__PROMPT__.
A set of records appears below. Print them all, word for word.
DATASET EXCERPTS: Begin
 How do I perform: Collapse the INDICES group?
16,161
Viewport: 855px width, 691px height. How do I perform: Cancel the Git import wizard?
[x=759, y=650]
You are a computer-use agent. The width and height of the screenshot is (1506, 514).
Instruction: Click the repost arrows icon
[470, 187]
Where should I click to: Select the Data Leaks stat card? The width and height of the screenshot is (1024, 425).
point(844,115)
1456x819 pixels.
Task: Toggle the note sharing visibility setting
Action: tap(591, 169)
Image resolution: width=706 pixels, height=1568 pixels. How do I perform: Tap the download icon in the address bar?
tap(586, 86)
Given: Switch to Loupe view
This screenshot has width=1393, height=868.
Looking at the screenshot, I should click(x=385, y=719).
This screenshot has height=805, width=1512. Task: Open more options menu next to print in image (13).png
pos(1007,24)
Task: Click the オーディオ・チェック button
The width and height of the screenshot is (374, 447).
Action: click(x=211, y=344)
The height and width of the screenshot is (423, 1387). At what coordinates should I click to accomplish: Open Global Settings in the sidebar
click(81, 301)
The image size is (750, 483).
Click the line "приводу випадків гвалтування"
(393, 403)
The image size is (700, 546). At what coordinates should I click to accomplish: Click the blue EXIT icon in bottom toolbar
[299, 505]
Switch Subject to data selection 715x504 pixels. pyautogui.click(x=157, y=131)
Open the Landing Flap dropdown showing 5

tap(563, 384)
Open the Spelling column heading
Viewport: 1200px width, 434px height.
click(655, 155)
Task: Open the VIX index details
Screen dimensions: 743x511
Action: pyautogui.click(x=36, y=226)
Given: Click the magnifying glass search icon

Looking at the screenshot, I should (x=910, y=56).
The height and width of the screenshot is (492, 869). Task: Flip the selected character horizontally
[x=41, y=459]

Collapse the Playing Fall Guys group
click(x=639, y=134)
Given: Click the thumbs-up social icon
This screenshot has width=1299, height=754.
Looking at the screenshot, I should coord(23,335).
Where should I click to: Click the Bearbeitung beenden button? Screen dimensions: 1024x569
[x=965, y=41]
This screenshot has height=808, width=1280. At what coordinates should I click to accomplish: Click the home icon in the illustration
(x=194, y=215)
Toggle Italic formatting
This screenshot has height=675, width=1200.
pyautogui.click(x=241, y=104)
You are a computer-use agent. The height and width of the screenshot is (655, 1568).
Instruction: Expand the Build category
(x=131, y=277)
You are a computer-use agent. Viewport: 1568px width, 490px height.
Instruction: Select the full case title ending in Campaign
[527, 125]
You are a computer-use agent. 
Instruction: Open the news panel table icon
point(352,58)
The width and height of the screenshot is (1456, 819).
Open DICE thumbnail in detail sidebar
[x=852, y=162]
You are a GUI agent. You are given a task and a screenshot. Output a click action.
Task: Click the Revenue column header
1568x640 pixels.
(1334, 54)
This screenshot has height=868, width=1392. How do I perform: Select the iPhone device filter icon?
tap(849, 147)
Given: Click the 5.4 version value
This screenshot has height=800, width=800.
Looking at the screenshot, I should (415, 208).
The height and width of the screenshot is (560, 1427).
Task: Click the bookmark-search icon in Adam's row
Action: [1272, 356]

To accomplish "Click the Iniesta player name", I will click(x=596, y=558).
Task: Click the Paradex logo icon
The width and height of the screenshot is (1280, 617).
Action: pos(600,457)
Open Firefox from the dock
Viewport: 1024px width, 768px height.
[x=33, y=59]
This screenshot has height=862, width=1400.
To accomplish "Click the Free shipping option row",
DATASET EXCERPTS: End
__WRITTEN SOLUTION__.
 How do I perform: Collapse the INDICES group?
16,161
Viewport: 855px width, 691px height. How do I perform: Cancel the Git import wizard?
[x=759, y=650]
You are a computer-use agent. The width and height of the screenshot is (1506, 514).
Instruction: Click the repost arrows icon
[470, 187]
Where should I click to: Select the Data Leaks stat card? The width and height of the screenshot is (1024, 425).
point(844,115)
1456x819 pixels.
Task: Toggle the note sharing visibility setting
Action: tap(591, 169)
Image resolution: width=706 pixels, height=1568 pixels. How do I perform: Tap the download icon in the address bar?
tap(586, 86)
Given: Switch to Loupe view
This screenshot has width=1393, height=868.
Looking at the screenshot, I should click(x=385, y=719).
This screenshot has height=805, width=1512. Task: Open more options menu next to print in image (13).png
pos(1007,24)
Task: Click the オーディオ・チェック button
The width and height of the screenshot is (374, 447).
Action: click(x=211, y=344)
The height and width of the screenshot is (423, 1387). At what coordinates should I click to accomplish: Open Global Settings in the sidebar
click(81, 301)
The image size is (750, 483).
Click the line "приводу випадків гвалтування"
(393, 403)
The image size is (700, 546). At what coordinates should I click to accomplish: Click the blue EXIT icon in bottom toolbar
[299, 505]
Switch Subject to data selection 715x504 pixels. pyautogui.click(x=157, y=131)
Open the Landing Flap dropdown showing 5

tap(563, 384)
Open the Spelling column heading
Viewport: 1200px width, 434px height.
click(655, 155)
Task: Open the VIX index details
Screen dimensions: 743x511
Action: pyautogui.click(x=36, y=226)
Given: Click the magnifying glass search icon

Looking at the screenshot, I should (x=910, y=56).
The height and width of the screenshot is (492, 869). Task: Flip the selected character horizontally
[x=41, y=459]

Collapse the Playing Fall Guys group
click(x=639, y=134)
Given: Click the thumbs-up social icon
This screenshot has width=1299, height=754.
Looking at the screenshot, I should coord(23,335).
Where should I click to: Click the Bearbeitung beenden button? Screen dimensions: 1024x569
[x=965, y=41]
This screenshot has height=808, width=1280. At what coordinates should I click to accomplish: Click the home icon in the illustration
(x=194, y=215)
Toggle Italic formatting
This screenshot has height=675, width=1200.
pyautogui.click(x=241, y=104)
You are a computer-use agent. The height and width of the screenshot is (655, 1568).
Instruction: Expand the Build category
(x=131, y=277)
You are a computer-use agent. Viewport: 1568px width, 490px height.
Instruction: Select the full case title ending in Campaign
[527, 125]
You are a computer-use agent. 
Instruction: Open the news panel table icon
point(352,58)
The width and height of the screenshot is (1456, 819).
Open DICE thumbnail in detail sidebar
[x=852, y=162]
You are a GUI agent. You are given a task and a screenshot. Output a click action.
Task: Click the Revenue column header
1568x640 pixels.
(1334, 54)
This screenshot has height=868, width=1392. How do I perform: Select the iPhone device filter icon?
tap(849, 147)
Given: Click the 5.4 version value
This screenshot has height=800, width=800.
Looking at the screenshot, I should (415, 208).
The height and width of the screenshot is (560, 1427).
Task: Click the bookmark-search icon in Adam's row
Action: [1272, 356]

To accomplish "Click the Iniesta player name", I will click(x=596, y=558).
Task: Click the Paradex logo icon
The width and height of the screenshot is (1280, 617).
Action: pos(600,457)
Open Firefox from the dock
Viewport: 1024px width, 768px height.
[x=33, y=59]
This screenshot has height=862, width=1400.
To accomplish "Click the Free shipping option row",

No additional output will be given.